Collected data entries:
Start of Block

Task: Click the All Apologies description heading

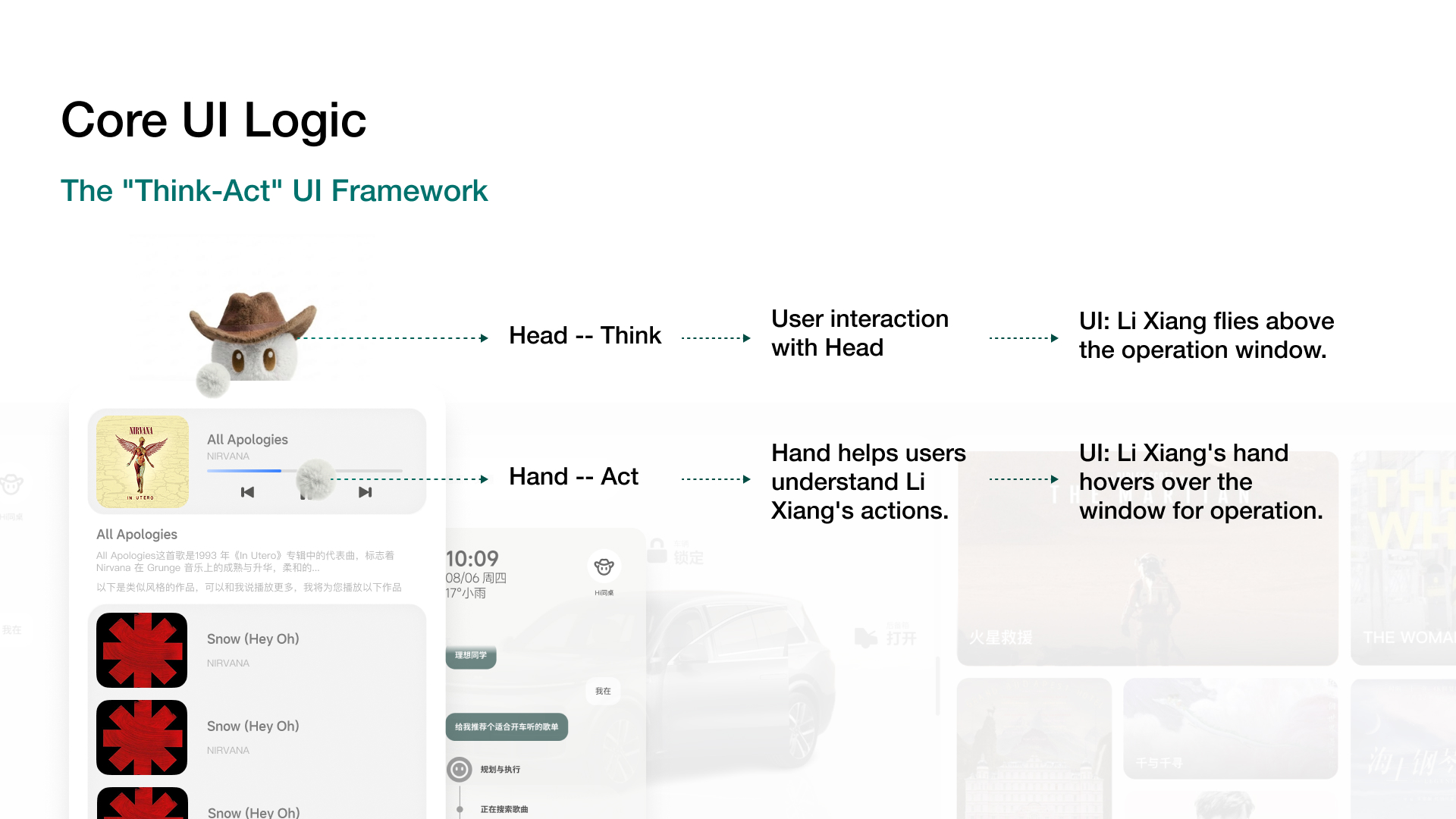Action: pyautogui.click(x=136, y=535)
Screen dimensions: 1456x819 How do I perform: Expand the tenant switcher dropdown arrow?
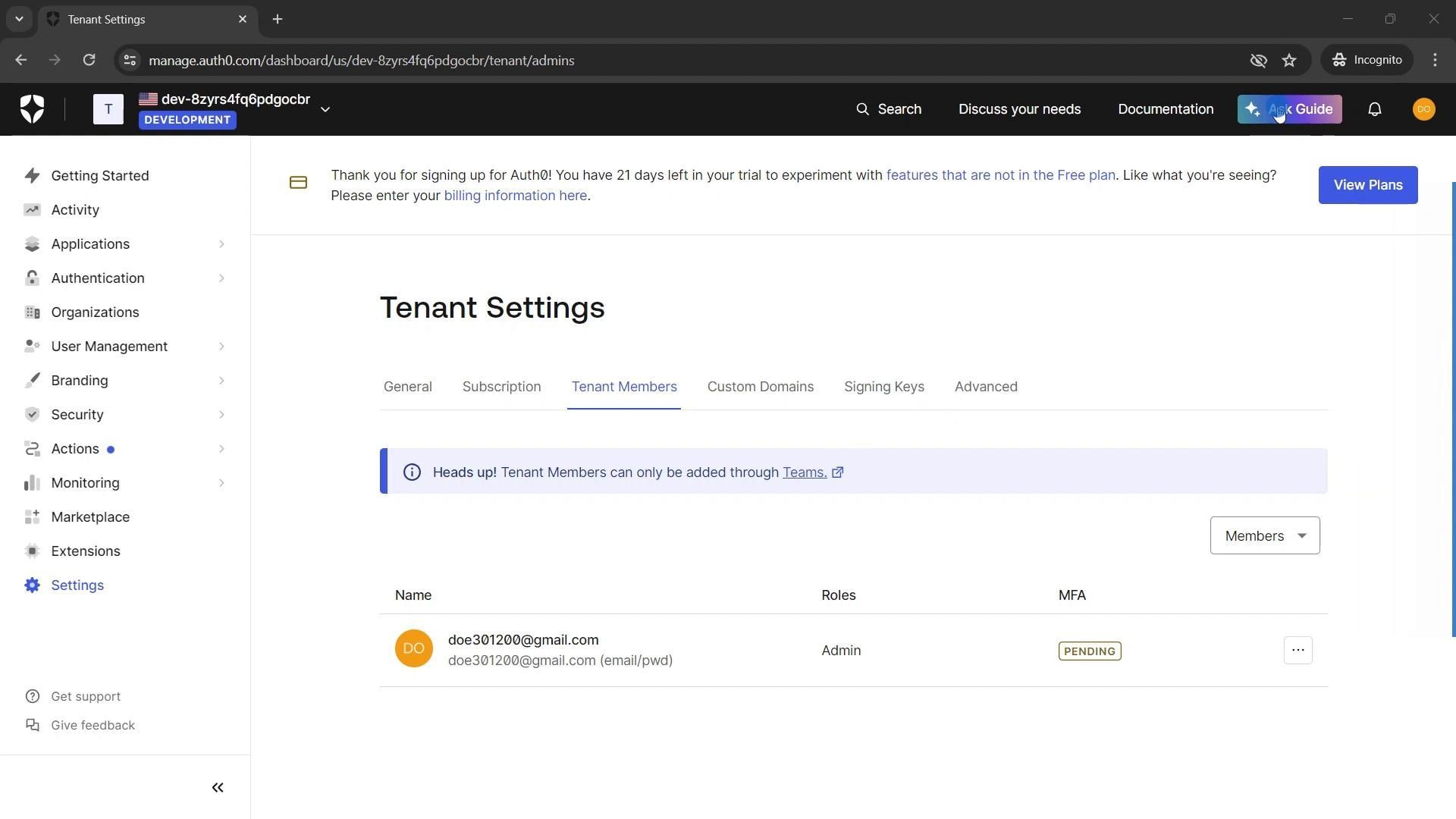coord(325,110)
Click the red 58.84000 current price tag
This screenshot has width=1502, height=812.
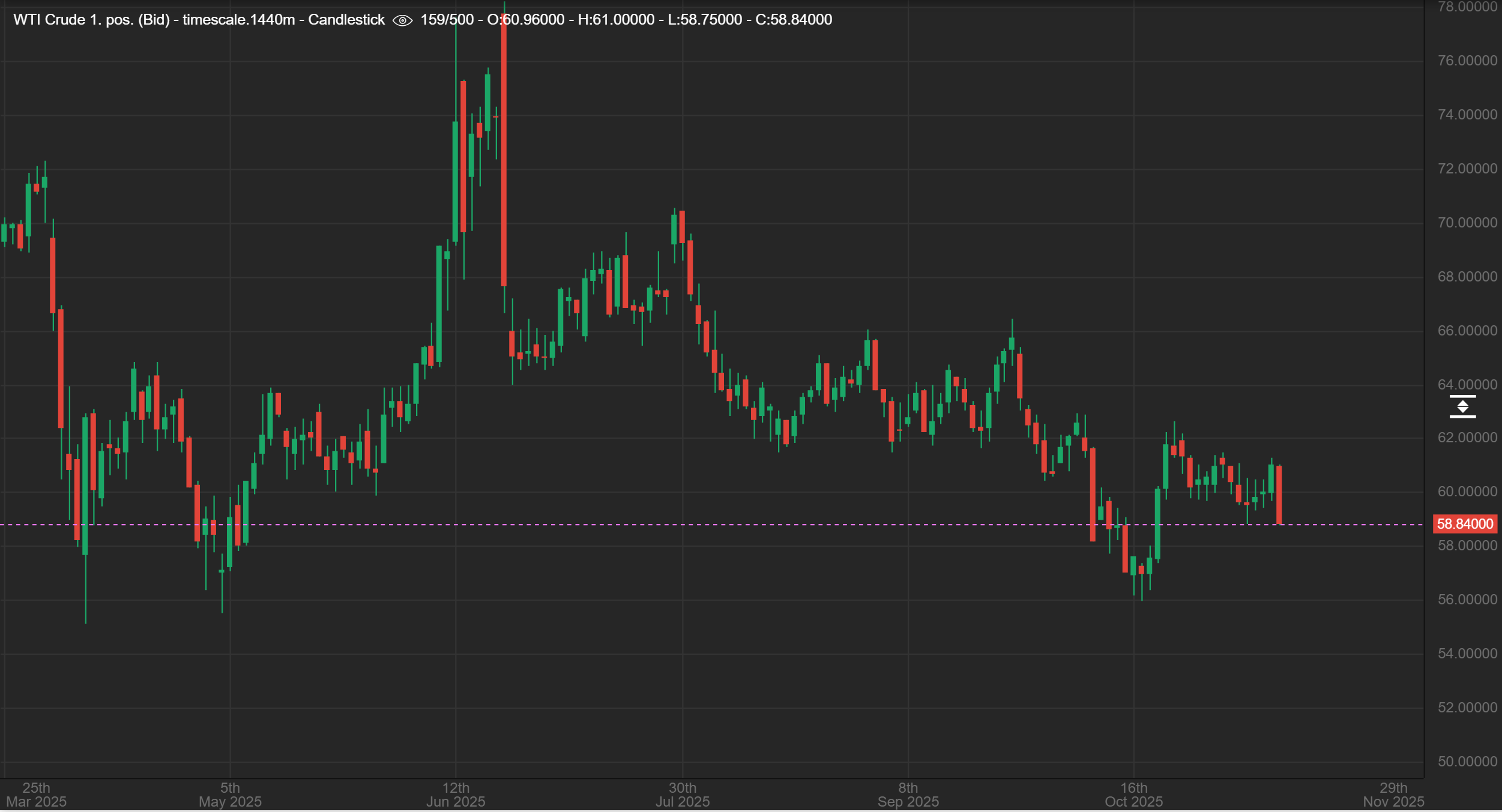[1465, 524]
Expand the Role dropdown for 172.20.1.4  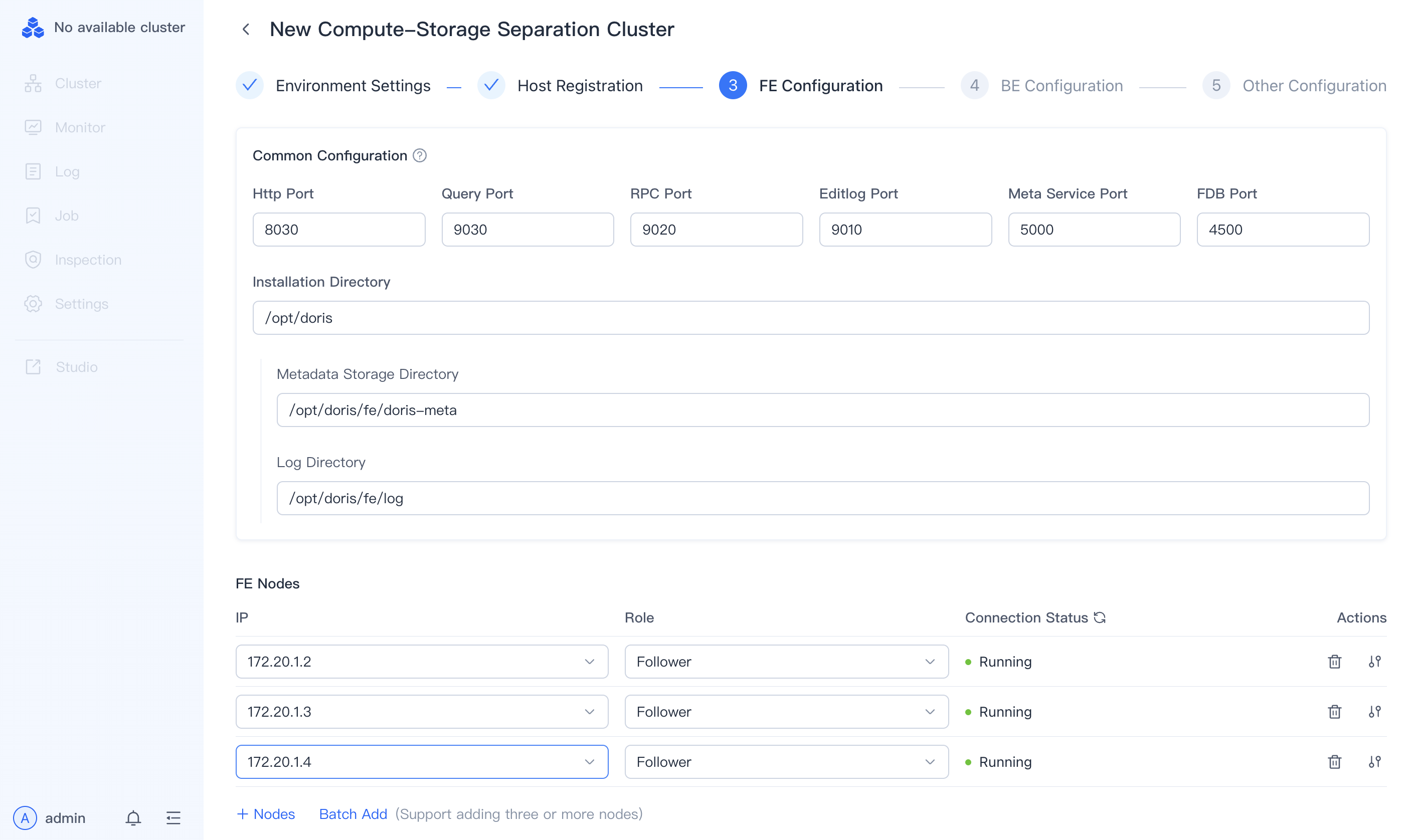(x=786, y=762)
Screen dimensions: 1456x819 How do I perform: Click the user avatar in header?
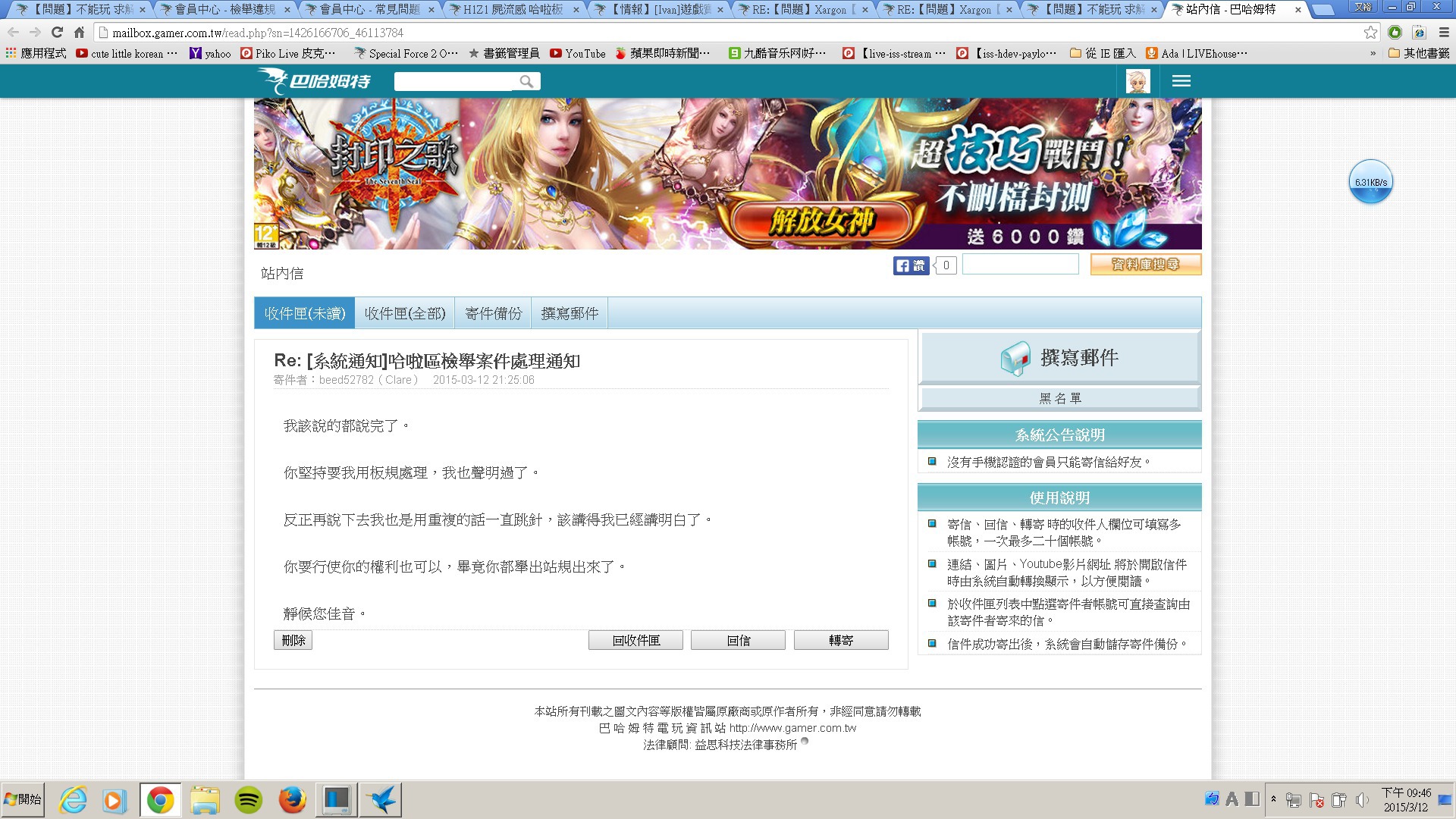(1138, 81)
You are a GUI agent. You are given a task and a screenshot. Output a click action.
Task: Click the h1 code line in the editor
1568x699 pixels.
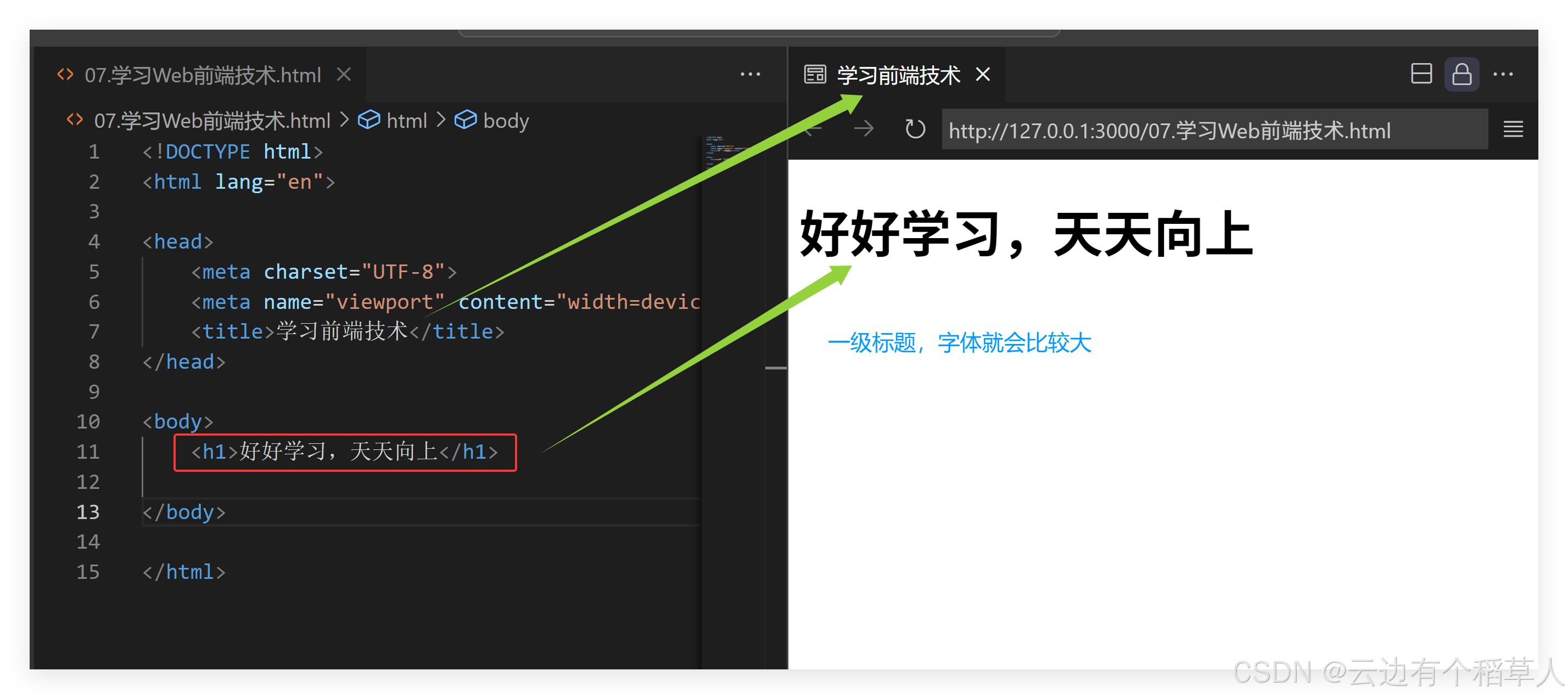click(344, 452)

End of Block

PROBLEM TO SOLVE —
Take the lines from the one holding "Screen dimensions: 1456x819 How do I perform: Click" through the final line of the records above and output them exactly, both ends included, excluding pictures.

FINISHED TASK —
Screen dimensions: 1456x819 How do I perform: Click the user avatar in header?
(1138, 81)
You are a GUI agent. You are given a task and a screenshot. Output a click action.
Task: Click the h1 code line in the editor
1568x699 pixels.
click(344, 452)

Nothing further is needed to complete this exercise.